Fungi to be around...
New life is springing from the earth and releasing unusual smells. Coal-gas, aniseed and sickly sweet perfume: the scents of fungi fill the autumn breezes.
The pungent scent of aniseed in deciduous woodland is the clue to start looking for groups, and sometimes rings, of blue-green and grey caps of Aniseed Funnel. These are edible fungi, but do not confuse them with the deadly poisonous Ivory Funnel, which also grows in rings or the similarly-coloured Verdigris Agaric.
Bernwood Forest is a fantastic place for a wide variety of fungi. Among the trees you may smell and then see the poisonous all-yellow Sulphur Knight, which stinks of coal-gas, and the pink Rosy Bonnet, also poisonous, with an unpleasant scent!

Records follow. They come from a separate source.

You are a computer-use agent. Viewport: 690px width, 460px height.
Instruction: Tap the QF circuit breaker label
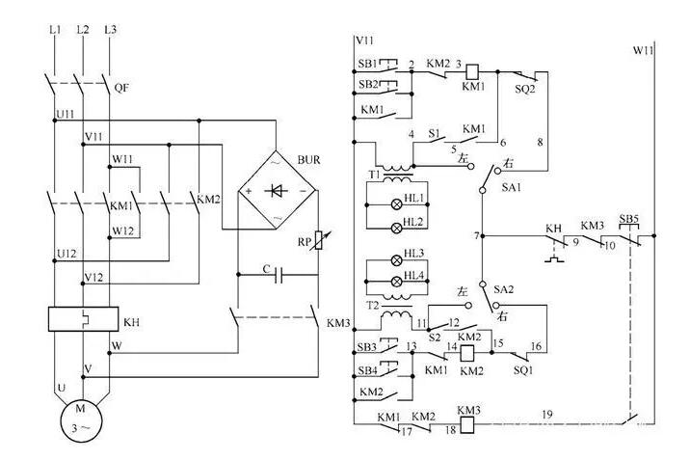121,86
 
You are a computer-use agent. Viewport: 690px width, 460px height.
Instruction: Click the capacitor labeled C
279,276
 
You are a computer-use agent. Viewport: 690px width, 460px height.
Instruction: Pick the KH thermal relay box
79,319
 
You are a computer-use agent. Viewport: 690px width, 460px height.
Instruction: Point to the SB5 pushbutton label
628,219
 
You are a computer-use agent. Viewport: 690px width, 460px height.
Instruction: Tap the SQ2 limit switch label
526,86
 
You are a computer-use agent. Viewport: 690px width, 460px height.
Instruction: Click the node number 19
546,415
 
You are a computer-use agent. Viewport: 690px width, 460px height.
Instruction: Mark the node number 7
476,235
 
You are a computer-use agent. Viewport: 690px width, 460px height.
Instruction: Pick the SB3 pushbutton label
366,346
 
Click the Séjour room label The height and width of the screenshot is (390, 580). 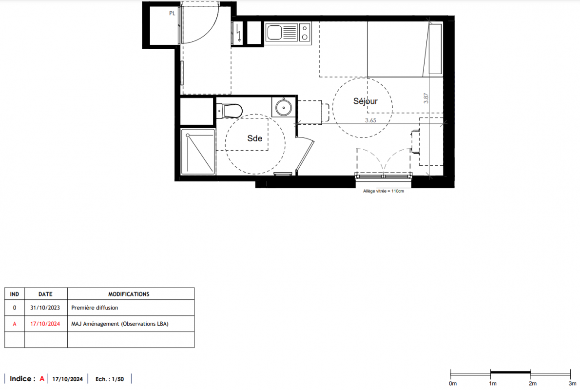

The distinctive scent of Mousepee Pinkgill (poisonous) will be evident before you see its yellowish broad cap with a bluish-green ‘bruise’ in the middle.
This fungus is similar to the Parrot Waxcap (inedible) which is often found in lawns and heathland; its bell-shaped slimy green cap changes to yellowish green and even pink.
Conifer plantations such as Finemere Wood are good places to look out for Plums and Custard, a fungus that grows on and around conifer stumps. It smells of rotting wood, which is appropriate because this is an inedible fungus.
You may find Slippery Jack, an edible fungus with a very slimy chestnut brown cap, among Scots Pine; and where there are larches look out for Larch Bolete, another edible fungus, with a yellow cap flushed rusty brown.
Both of these fungi have pore-like tubes instead of gills on the underside.
Beech woods in the Chilterns, such as Dancersend nature reserve near Wendover, are great places for fungi walks. Look for the Collared Earthstar whose outer skin splits into four to eight segments giving it the appearance of a pointed star.
Most identifiable among all the toadstools is the poisonous Fly Agaric whose distinctive white-spotted red cap is the stuff of childhood fairy tales. Look for it particularly near birch trees. It doesn’t have a particular smell but being so easy to identify is always a rewarding fungi to find!
When out and about on a woodland walk, make sure to use all your senses so you don’t miss out on some of the season’s more interesting fungi.